## ВЫБРАННЫЙ ОТРЫВОК
══════

Хорошо известно, что Игорь Евгеньевич вообще был непримирим к проявлениям лженауки. В конце 40-х годов, в особенно мрачные для науки ждановские годы сталинщины, некоторые авторы возобновили атаки на теорию относительности и квантовую механику как на «буржуазно-идеалистические» теории. В такой обстановке некоторые профессора старались как-то приспособить эти теории, сделать их приемлемыми для критиков даже ценой вульгаризации науки. Конечно, современная наука укоренилась к тому времени у нас уже достаточно прочно и интенсивно использовалась в важных для страны исследованиях. Авторитетная защита науки И. В. Курчатовым, В. А. Фоком, С. И. Вавиловым и многими другими тоже сделала свое дело. Было достаточно и рядовых ученых, не убоявшихся нападок, но положение все же было очень непростым. Тамм не прощал отступничества от науки, порожденного карьеризмом или робостью, не прощал даже тем, кто ранее был близок ему, и рвал личные отношения с ними.
* * *
В поведении Игоря Евгеньевича удивительным образом сочетались веселость, живость, открытость, общительность, импульсивность, даже раздражительность и вспыльчивость (подчас необоснованные) и в то же время — сдержанность, почти замкнутость, тактичность, корректность. Веселость, живость, импульсивность — для общения, для отдыха, для лекций, особенно для популярных; раздражительность, вспыльчивость — только в том, что касается мелкого и второстепенного, повседневного, бытового, недостойного, мешающего жить и работать. Если же речь идет о существенном, серьезном, действительно важном, — то это другой человек: только обдуманные слова, только полновесная аргументация, только справедливость в отношениях и высказываниях — никакой поспешности, ничего постороннего, ничего пустого.

══════

## ИСХОДНЫЕ ДАННЫЕ

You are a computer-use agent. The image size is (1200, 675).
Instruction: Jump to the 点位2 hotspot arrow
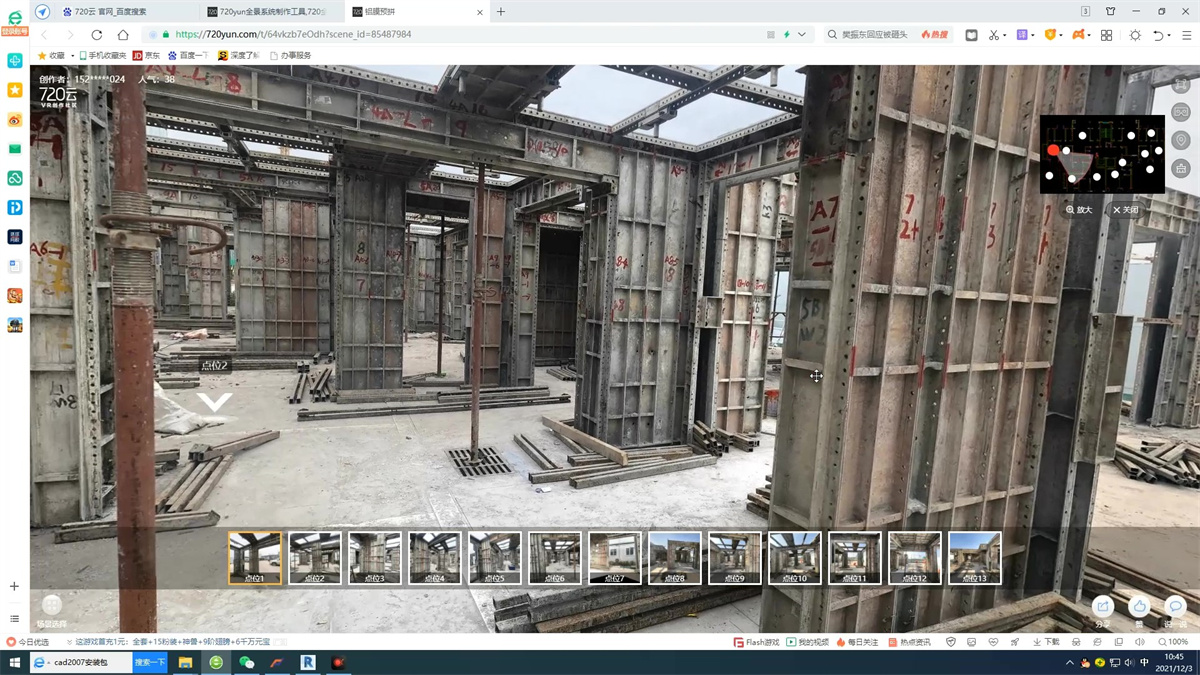tap(214, 401)
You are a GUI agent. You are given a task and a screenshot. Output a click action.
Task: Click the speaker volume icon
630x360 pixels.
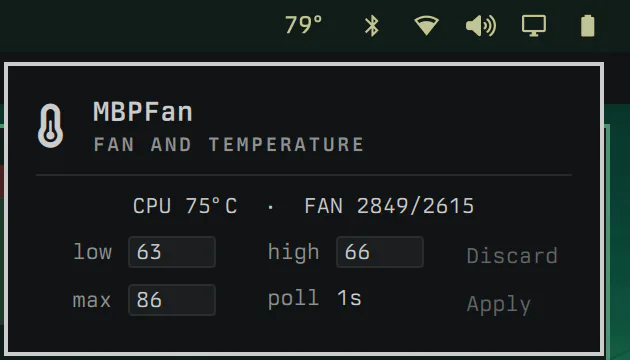coord(481,26)
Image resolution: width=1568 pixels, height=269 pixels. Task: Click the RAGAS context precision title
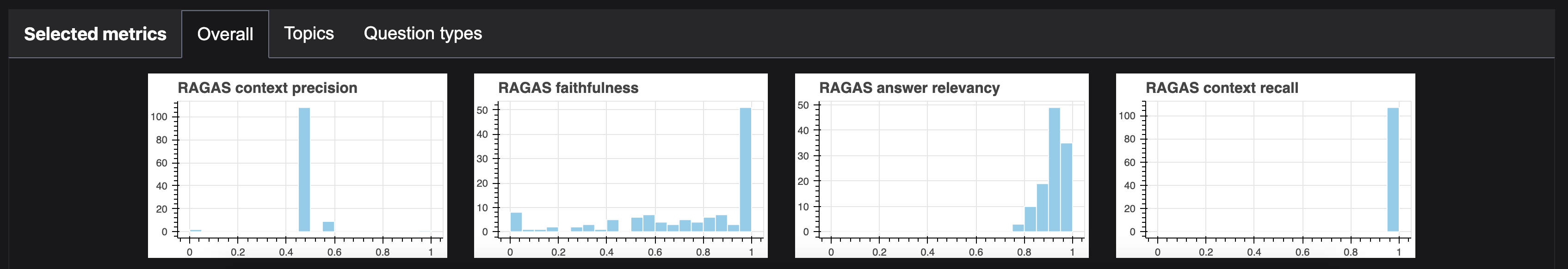(x=267, y=88)
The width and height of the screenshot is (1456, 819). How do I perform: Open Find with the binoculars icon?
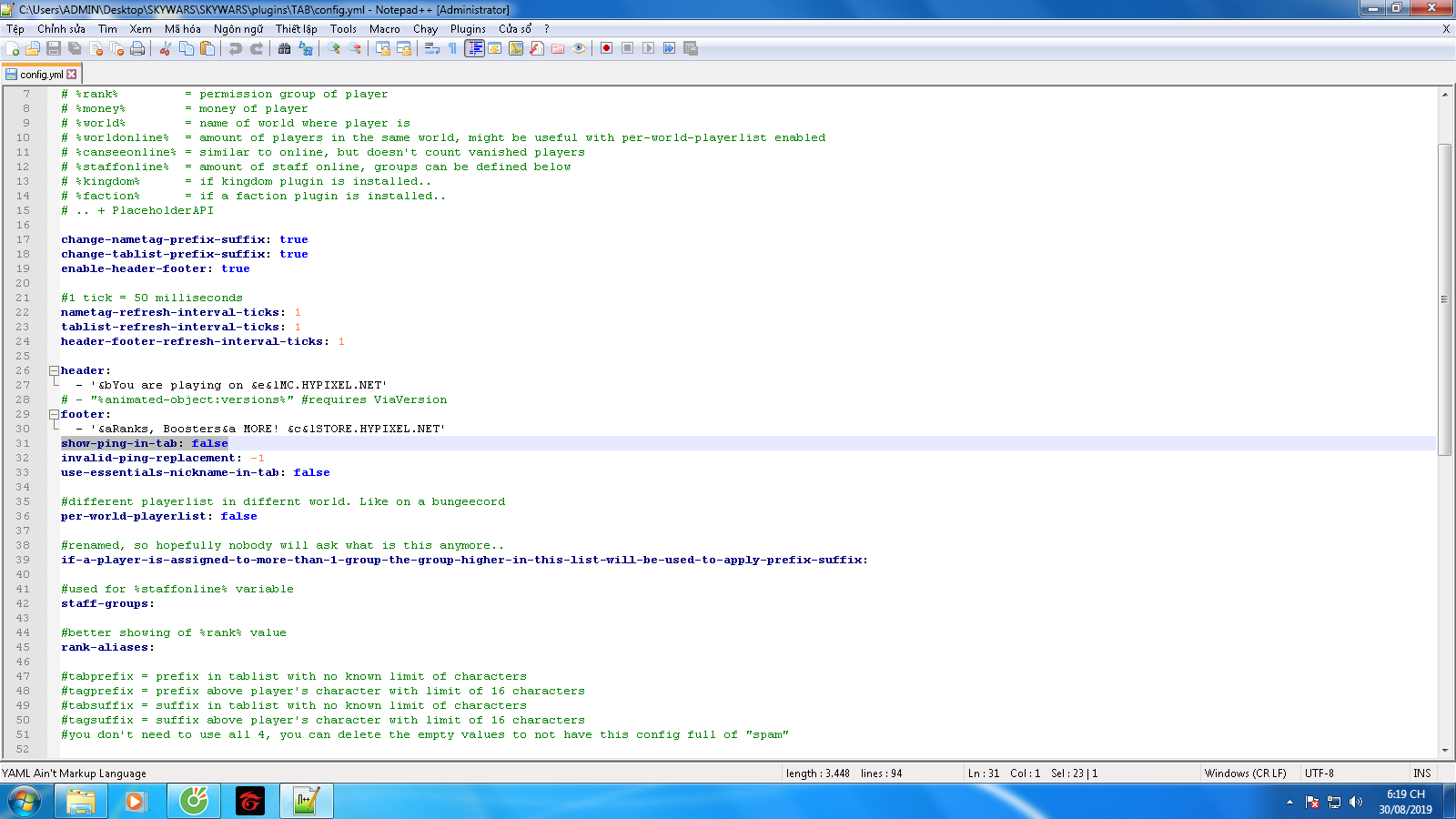pos(285,48)
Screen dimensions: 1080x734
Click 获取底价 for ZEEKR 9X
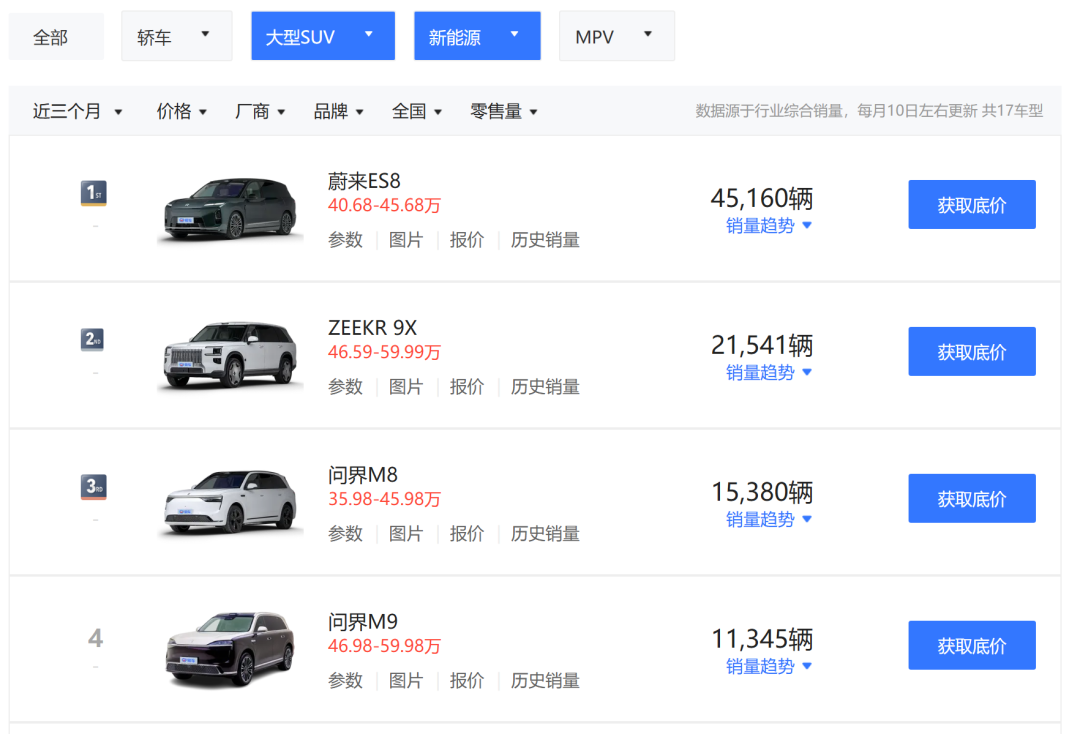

══════

## ВАША ЗАДАЧА
Допишите продолжение отрывка об Игоре Евгеньевиче Тамме, начав сразу после его последнего предложения. Записи никак не связаны с отрывком.

## МЕСТО ДЛЯ ОТВЕТА
В обществе, или, как теперь принято фамильярнее говорить, в компании, Игорь Евгеньевич — неистощимый рассказчик, который сам наслаждается своим рассказом.[35] Он с легкостью становится центром внимания, готов принять страстное участие в любых выдумках, шарадах, играх, полушуточных спортивных соревнованиях, радуется, если побеждает, яростно проклинает себя за поражение. Но даже здесь, в шуме и веселье, остается неизменной его — и врожденная, и воспитанная — тактичность: он никогда не заслонит другого, готов слушать чужие рассказы, не перебивая, подает реплики так и в такие моменты, что они не мешают, а помогают собеседнику и другим слушателям.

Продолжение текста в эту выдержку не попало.